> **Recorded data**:
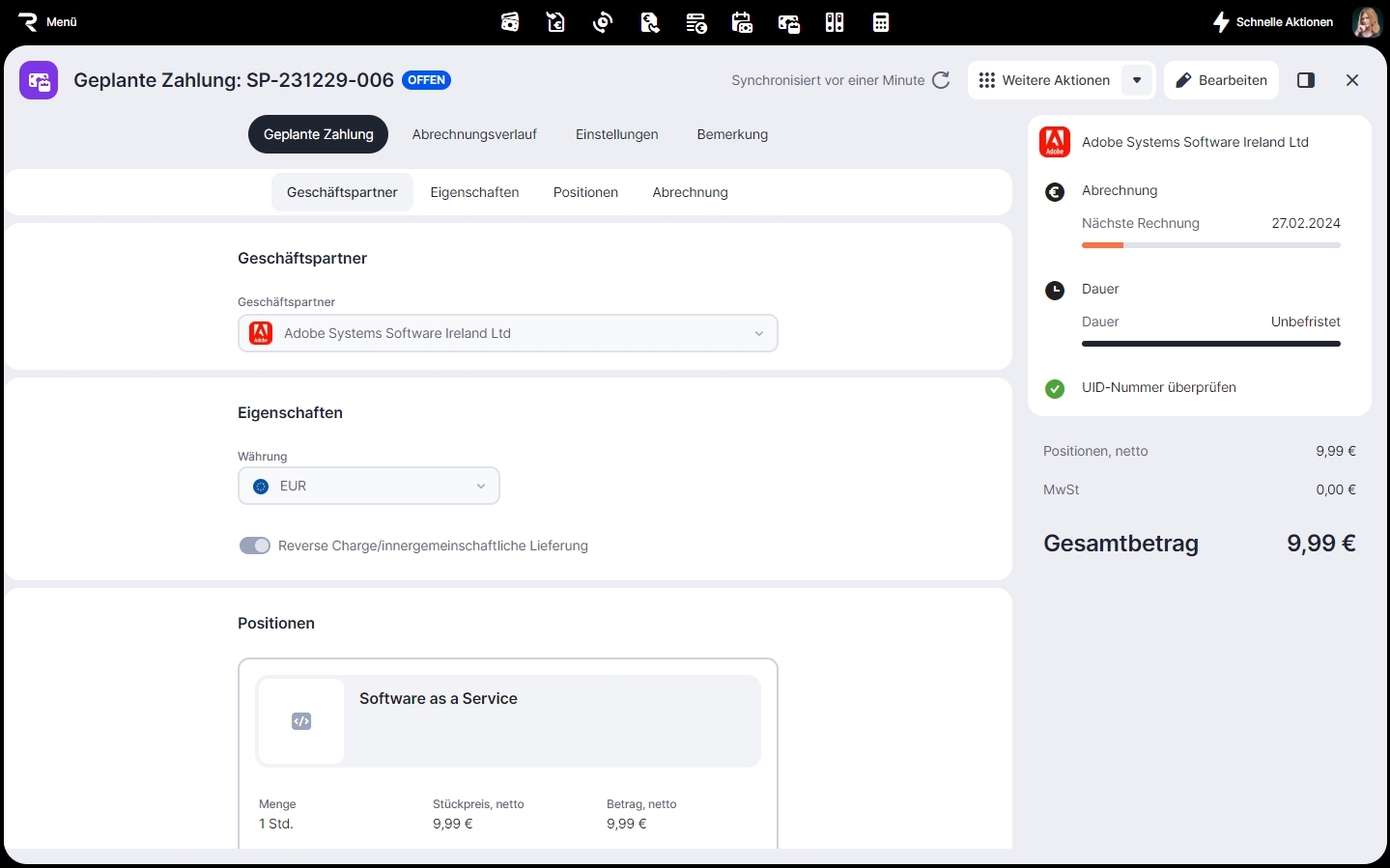Expand the Währung EUR dropdown

click(369, 486)
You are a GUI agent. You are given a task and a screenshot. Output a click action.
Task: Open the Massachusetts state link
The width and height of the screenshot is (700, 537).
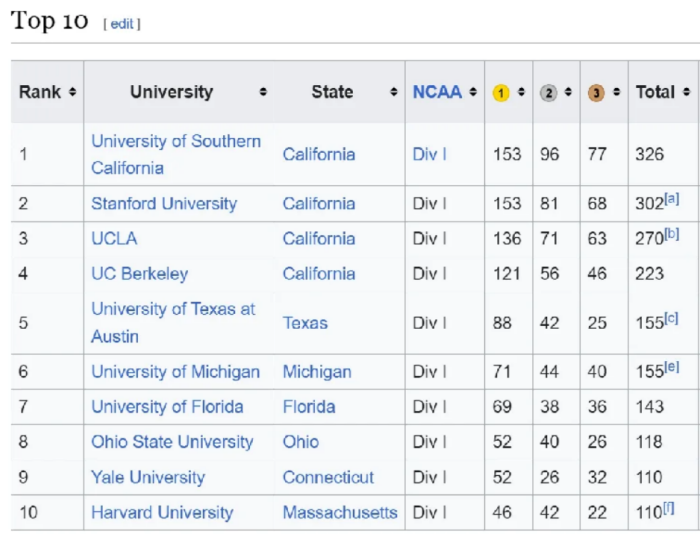coord(339,512)
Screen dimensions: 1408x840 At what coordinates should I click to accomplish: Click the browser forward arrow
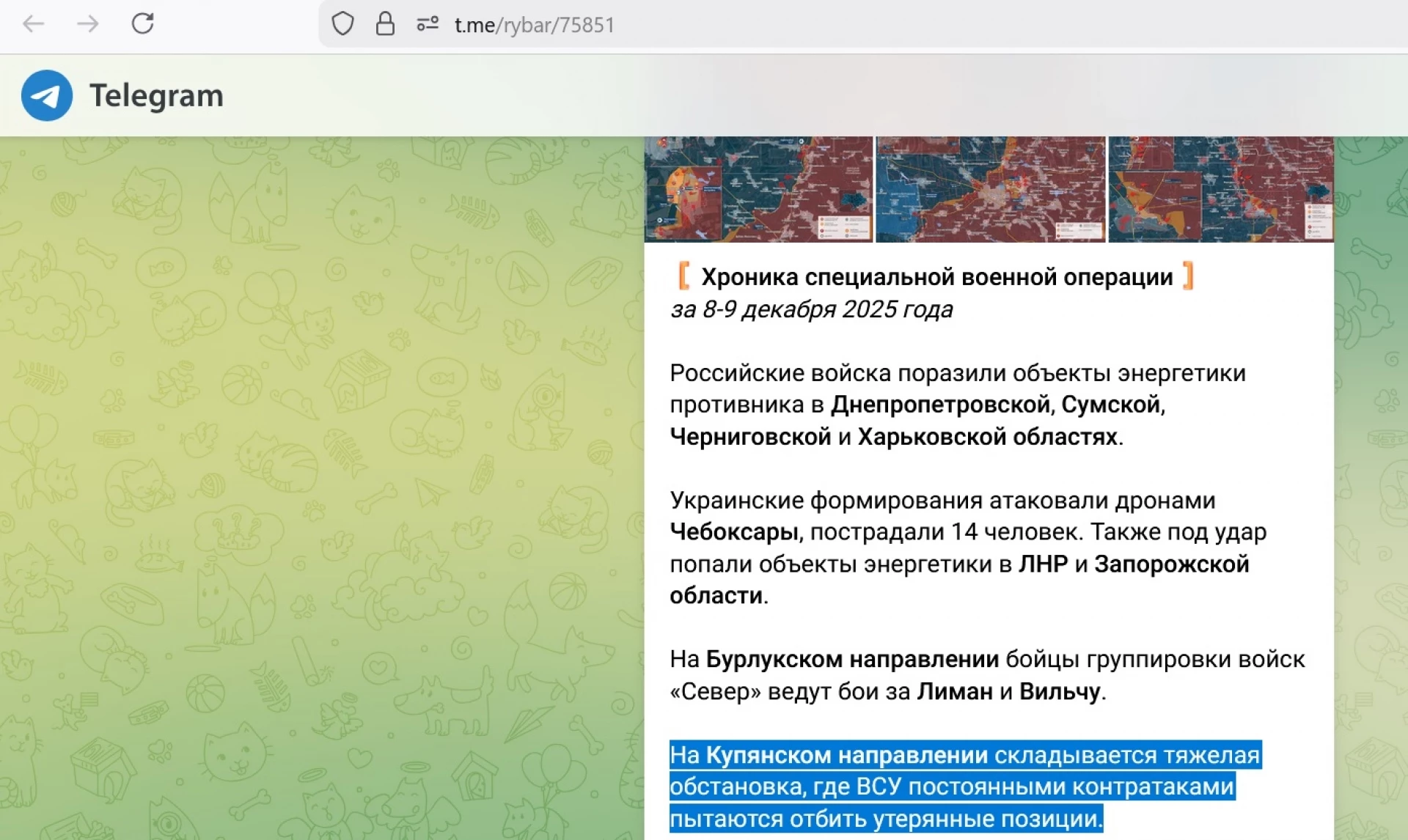88,24
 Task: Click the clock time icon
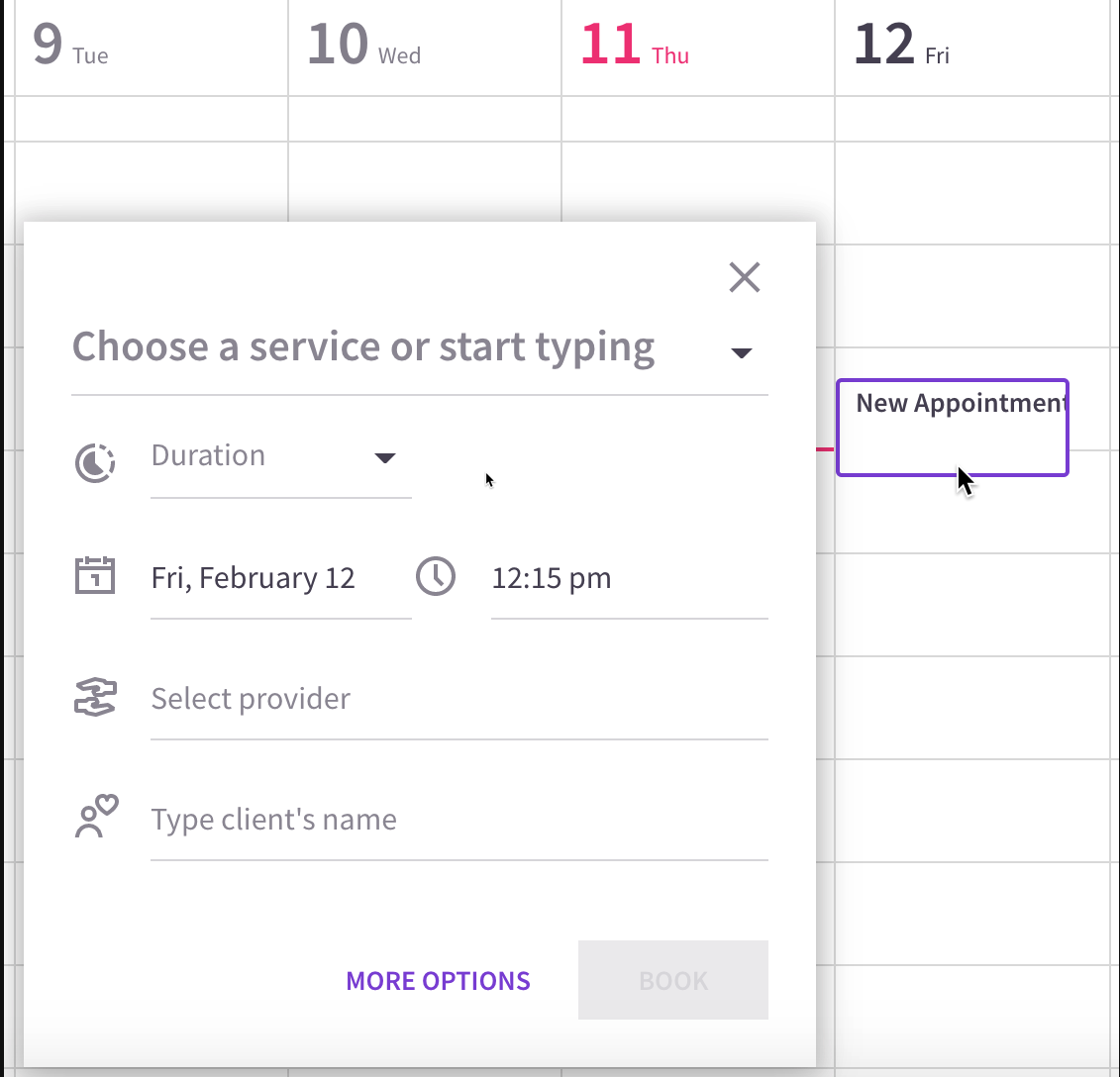coord(436,576)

> **Objective**: Reproduce every row above verbatim, omitting the pictures.

> **Answer to this exercise**:
Expand the Währung EUR dropdown

click(369, 486)
You are a GUI agent. You are given a task and a screenshot. Output a click action.
Task: Open the Massachusetts state link
The width and height of the screenshot is (700, 537).
coord(339,512)
Screen dimensions: 1408x840 At what coordinates should I click to accomplish: Click the browser forward arrow
88,24
 Task: Click the clock time icon
coord(436,576)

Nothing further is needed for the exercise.